▶ **Sección del documento**:
Cuando perdí a mi padre estaba terriblemente conmovido. Sentí que una parte de mí murio. Me sentía muy vulnerable y muy mortal. Se sentía como si tenía cinco años y estaba perdido en un lugar publico. Sin el escudo contra mis temores, mi sensación de seguridad desapareció. Me encontraba solo y abandonado.

Traté de reconciler la muerte de mi padre y mi estado de melancolía racionalizando el hecho. Investigué y escribí acerca de la duración de vida de los hombres Latinos. Encontré que viviendo a la edad de 70 años, según las estadísticas del censo, mi padre vivió tres años más del promedia para un hombre Hispano. El pensamineto fue publicado como opinión editorial en el diario Houston Chronicle.

Sin embargo, el ejercicio intelectual no me trajo mucho consuelo. Para mí, al igual que personas con experiencias similares y que siempre evitan el tema de la muerte con familia inmediata, el luto se convirtió en un doloroso viaje solitario.

Han pasado muchos años desde que mi padre murió. Aún así, me abruman las emociónes cada vez que un conocido pierde a su padre y revivo la experiencia; o, cuando escucho canciones en la radio que le gustaban a mi padre. Al escuchar esas canciones siempre me hacen sentir espiritualmente cerca de mi padre. Pero mi llanto se derrama recordando a mi padre cantando esas canciones en la casa cuando yo era un niño. En veces me pregunto si es saludable sentir emociones tan intensas, despues de tanto tiempo.

Como muchos hijos, aunque soy el septimo, asumí la responsabilidad de cuidar a mis padres. La proximidad crio una gran conexión con mi padre. Aprendimos a valorar el punto de vista de uno y el otro. Llegamos a apreciar nuestras virtudes y aceptar nuestras debilidades. Yo estaba muy orgulloso de él por hacer lo mejor que pudo y no huir de la responsabilidad de proveer por su familia de diez hijos.

Hoy, arrepiento de no ser capaz de verbalizar lo que sentía por mi padre cuando vivía a mí lado. Como muchos padres, en su manera estoica, expresaba lo que sentía en pequeños actos que hijos no le dan mucho atencion. Pero a mi, sus hechos no se me escapaban. Cada mañana antes que me fuera a trabajar, él se levantaba a limpiar el parabrisas del vehículo que conducía; Y, a intervalos regulares, revisaba todos los aspectos del vehículo para asegurarse de que estaba en condiciones de trabajo seguras. El me conto que igualmente su padre preparaba su caballo cuando el era un joven antes de irse a la milpa.

La pérdida de mi padre me enseñó varias cosas que me ayudan a poner perspectiva a la relación de un padre y un hijo(a).

▶ **Preguntas por responder**:
- A) Repite al pie de la letra el fragmento de la sección del documento que va desde "Cuando perdí a" hasta "solo y abandonado.".
- B) Pasa al inglés esta oración de la sección del documento: "Sin el escudo contra mis temores, mi sensación de seguridad desapareció."

▶ **Datos proporcionados**:
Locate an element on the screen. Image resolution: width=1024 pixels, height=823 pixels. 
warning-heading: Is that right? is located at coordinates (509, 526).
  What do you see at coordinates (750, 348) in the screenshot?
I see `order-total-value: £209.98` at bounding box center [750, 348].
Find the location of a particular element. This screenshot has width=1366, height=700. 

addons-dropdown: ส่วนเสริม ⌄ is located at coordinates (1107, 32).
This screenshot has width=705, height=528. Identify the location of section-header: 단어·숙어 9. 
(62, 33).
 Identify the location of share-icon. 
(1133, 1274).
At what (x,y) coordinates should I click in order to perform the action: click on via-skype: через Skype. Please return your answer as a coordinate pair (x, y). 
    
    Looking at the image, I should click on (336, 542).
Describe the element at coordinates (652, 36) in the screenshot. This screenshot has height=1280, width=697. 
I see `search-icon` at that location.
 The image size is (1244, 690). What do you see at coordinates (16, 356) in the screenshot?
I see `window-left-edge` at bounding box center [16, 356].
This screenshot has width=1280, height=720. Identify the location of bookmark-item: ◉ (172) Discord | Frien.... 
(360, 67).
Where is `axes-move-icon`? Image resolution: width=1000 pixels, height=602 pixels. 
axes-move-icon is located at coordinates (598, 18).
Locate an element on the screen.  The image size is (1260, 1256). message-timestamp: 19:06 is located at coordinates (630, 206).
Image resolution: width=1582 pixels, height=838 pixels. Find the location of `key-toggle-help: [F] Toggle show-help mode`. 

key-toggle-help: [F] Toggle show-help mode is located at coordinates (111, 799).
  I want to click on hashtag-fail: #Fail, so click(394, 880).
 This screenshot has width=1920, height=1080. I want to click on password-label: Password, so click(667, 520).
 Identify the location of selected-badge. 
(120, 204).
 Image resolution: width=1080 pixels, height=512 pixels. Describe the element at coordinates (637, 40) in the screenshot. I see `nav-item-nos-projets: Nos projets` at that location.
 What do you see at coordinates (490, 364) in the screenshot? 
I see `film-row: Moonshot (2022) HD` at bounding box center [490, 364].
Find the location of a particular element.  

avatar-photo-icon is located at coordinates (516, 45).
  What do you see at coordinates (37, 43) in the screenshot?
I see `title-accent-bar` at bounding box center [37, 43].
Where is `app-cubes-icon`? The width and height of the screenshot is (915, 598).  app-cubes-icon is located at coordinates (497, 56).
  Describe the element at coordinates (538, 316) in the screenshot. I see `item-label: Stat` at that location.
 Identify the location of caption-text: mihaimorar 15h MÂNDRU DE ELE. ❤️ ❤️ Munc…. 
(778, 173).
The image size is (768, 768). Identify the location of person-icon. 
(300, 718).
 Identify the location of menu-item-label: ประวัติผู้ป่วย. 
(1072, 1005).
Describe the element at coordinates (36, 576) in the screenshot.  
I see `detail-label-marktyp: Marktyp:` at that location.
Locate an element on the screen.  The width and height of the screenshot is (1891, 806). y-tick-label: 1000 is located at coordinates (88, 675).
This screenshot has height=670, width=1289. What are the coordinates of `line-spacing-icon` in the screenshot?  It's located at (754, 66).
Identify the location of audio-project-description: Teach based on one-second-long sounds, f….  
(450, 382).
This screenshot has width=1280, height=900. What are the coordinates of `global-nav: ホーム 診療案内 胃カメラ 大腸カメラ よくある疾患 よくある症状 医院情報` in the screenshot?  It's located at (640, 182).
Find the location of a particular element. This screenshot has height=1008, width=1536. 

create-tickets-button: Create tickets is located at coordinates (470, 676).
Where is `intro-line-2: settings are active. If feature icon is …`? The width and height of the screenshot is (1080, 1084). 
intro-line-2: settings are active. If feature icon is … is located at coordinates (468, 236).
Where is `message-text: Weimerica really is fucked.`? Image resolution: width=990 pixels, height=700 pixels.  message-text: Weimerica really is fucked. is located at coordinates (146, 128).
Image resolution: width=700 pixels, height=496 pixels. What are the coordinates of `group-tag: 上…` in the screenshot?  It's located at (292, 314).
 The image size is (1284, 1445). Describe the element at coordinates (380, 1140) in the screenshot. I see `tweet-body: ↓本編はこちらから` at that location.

▶ **Respuestas por tarea**:
- A)
Cuando perdí a mi padre estaba terriblemente conmovido. Sentí que una parte de mí murio. Me sentía muy vulnerable y muy mortal. Se sentía como si tenía cinco años y estaba perdido en un lugar publico. Sin el escudo contra mis temores, mi sensación de seguridad desapareció. Me encontraba solo y abandonado.

- B) Without the shield against my fears, my sense of security disappeared.